(Target pointing data)

+ + + + +

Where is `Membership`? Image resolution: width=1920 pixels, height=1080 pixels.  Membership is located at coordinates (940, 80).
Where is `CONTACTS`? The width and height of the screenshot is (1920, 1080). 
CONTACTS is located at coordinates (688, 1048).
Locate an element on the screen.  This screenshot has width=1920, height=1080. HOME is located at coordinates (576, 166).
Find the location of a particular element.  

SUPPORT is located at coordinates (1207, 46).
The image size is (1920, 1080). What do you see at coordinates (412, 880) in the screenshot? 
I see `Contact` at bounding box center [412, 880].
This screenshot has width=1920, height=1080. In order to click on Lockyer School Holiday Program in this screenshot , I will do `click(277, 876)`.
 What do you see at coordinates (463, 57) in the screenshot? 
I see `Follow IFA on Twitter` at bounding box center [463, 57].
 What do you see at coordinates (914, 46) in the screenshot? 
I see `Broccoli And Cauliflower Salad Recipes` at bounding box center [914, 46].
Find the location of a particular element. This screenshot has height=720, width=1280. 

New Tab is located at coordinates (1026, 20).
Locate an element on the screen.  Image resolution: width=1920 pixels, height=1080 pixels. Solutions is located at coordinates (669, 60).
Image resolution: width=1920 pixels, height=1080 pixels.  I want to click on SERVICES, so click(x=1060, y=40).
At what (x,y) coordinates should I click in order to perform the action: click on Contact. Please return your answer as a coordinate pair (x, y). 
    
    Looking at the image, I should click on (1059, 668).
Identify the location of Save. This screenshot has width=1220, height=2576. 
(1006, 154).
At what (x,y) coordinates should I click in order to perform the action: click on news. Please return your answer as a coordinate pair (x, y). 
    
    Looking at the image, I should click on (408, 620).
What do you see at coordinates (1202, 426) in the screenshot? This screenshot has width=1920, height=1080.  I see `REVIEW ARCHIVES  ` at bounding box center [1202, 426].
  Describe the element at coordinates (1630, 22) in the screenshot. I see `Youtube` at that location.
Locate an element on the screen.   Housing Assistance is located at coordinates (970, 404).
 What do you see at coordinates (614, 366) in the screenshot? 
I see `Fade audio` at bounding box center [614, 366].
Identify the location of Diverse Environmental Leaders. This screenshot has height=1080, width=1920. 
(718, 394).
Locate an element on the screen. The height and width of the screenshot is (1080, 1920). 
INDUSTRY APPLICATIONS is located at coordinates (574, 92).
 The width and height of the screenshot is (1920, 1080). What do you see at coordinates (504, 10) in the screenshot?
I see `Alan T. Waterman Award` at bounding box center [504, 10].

+ + + + +

* Given instruction *
Write out the lines again, swapping every "Locate an element on the screen" for "Point to an element on the screen" and leaving everything else unchanged.

* Written reply *
Where is `Membership`? Image resolution: width=1920 pixels, height=1080 pixels.  Membership is located at coordinates (940, 80).
Where is `CONTACTS`? The width and height of the screenshot is (1920, 1080). 
CONTACTS is located at coordinates (688, 1048).
Point to an element on the screen.  This screenshot has width=1920, height=1080. HOME is located at coordinates (576, 166).
Find the location of a particular element.  

SUPPORT is located at coordinates (1207, 46).
The image size is (1920, 1080). What do you see at coordinates (412, 880) in the screenshot? 
I see `Contact` at bounding box center [412, 880].
This screenshot has width=1920, height=1080. In order to click on Lockyer School Holiday Program in this screenshot , I will do `click(277, 876)`.
 What do you see at coordinates (463, 57) in the screenshot? 
I see `Follow IFA on Twitter` at bounding box center [463, 57].
 What do you see at coordinates (914, 46) in the screenshot? 
I see `Broccoli And Cauliflower Salad Recipes` at bounding box center [914, 46].
Find the location of a particular element. This screenshot has height=720, width=1280. 

New Tab is located at coordinates (1026, 20).
Point to an element on the screen.  Image resolution: width=1920 pixels, height=1080 pixels. Solutions is located at coordinates (669, 60).
Image resolution: width=1920 pixels, height=1080 pixels.  I want to click on SERVICES, so click(x=1060, y=40).
At what (x,y) coordinates should I click in order to perform the action: click on Contact. Please return your answer as a coordinate pair (x, y). 
    
    Looking at the image, I should click on (1059, 668).
Identify the location of Save. This screenshot has width=1220, height=2576. 
(1006, 154).
At what (x,y) coordinates should I click in order to perform the action: click on news. Please return your answer as a coordinate pair (x, y). 
    
    Looking at the image, I should click on (408, 620).
What do you see at coordinates (1202, 426) in the screenshot? This screenshot has width=1920, height=1080.  I see `REVIEW ARCHIVES  ` at bounding box center [1202, 426].
  Describe the element at coordinates (1630, 22) in the screenshot. I see `Youtube` at that location.
Point to an element on the screen.   Housing Assistance is located at coordinates (970, 404).
 What do you see at coordinates (614, 366) in the screenshot? 
I see `Fade audio` at bounding box center [614, 366].
Identify the location of Diverse Environmental Leaders. This screenshot has height=1080, width=1920. 
(718, 394).
Point to an element on the screen. The height and width of the screenshot is (1080, 1920). 
INDUSTRY APPLICATIONS is located at coordinates (574, 92).
 The width and height of the screenshot is (1920, 1080). What do you see at coordinates (504, 10) in the screenshot?
I see `Alan T. Waterman Award` at bounding box center [504, 10].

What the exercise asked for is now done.